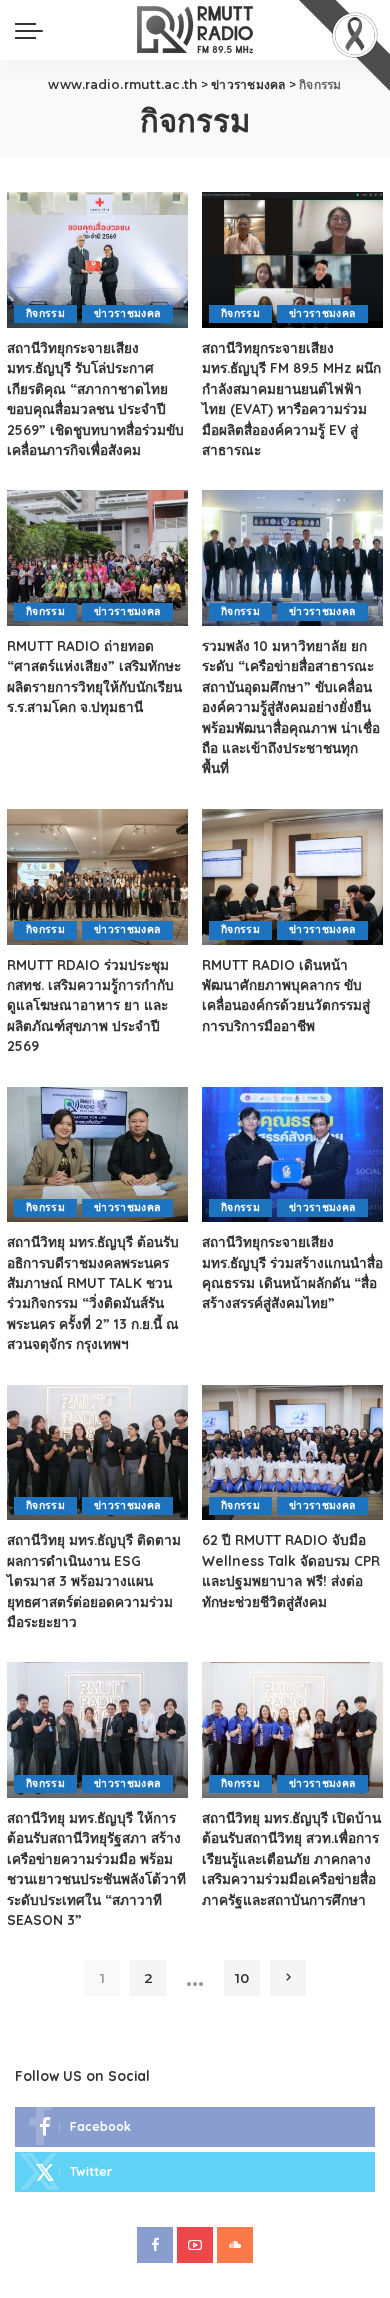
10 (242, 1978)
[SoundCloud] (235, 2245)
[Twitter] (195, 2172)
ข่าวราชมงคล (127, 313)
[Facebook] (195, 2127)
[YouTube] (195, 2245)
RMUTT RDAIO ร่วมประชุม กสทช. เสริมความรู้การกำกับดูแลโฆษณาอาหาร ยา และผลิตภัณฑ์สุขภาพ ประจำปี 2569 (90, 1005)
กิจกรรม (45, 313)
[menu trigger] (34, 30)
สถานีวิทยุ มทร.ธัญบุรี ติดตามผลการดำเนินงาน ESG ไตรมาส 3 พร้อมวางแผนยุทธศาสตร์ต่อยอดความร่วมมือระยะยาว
* * *
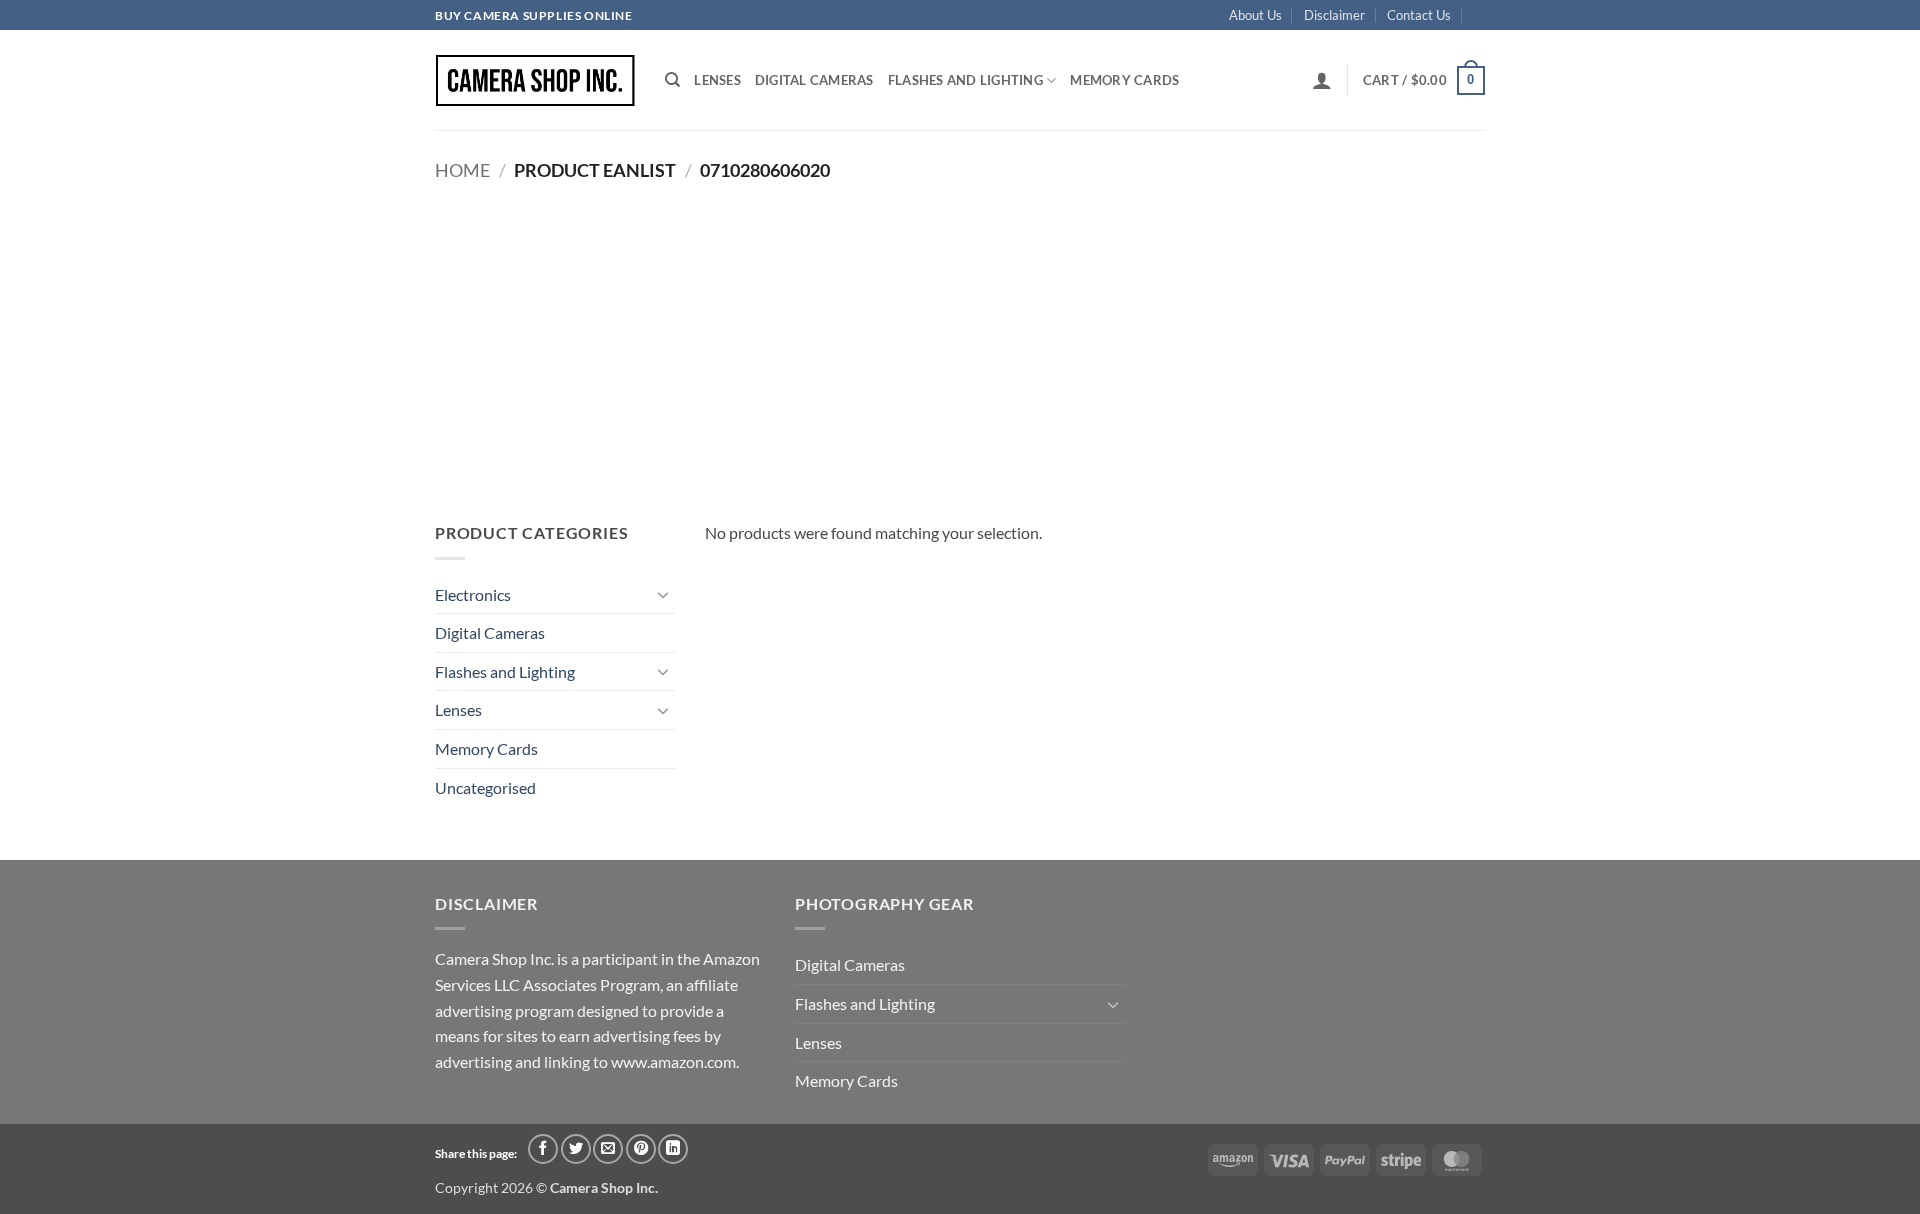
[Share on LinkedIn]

→ **Try it**
Take the line above containing "ข่าวราชมงคล (127, 313)", the line containing "สถานีวิทยุ มทร.ธัญบุรี ติดตามผลการดำเนินงาน", and all lines in between, and copy them exactly without anything else.

→ **Output below**
ข่าวราชมงคล (127, 313)
[Facebook] (195, 2127)
[YouTube] (195, 2245)
RMUTT RDAIO ร่วมประชุม กสทช. เสริมความรู้การกำกับดูแลโฆษณาอาหาร ยา และผลิตภัณฑ์สุขภาพ ประจำปี 2569 (90, 1005)
กิจกรรม (45, 313)
[menu trigger] (34, 30)
สถานีวิทยุ มทร.ธัญบุรี ติดตามผลการดำเนินงาน ESG ไตรมาส 3 พร้อมวางแผนยุทธศาสตร์ต่อยอดความร่วมมือระยะยาว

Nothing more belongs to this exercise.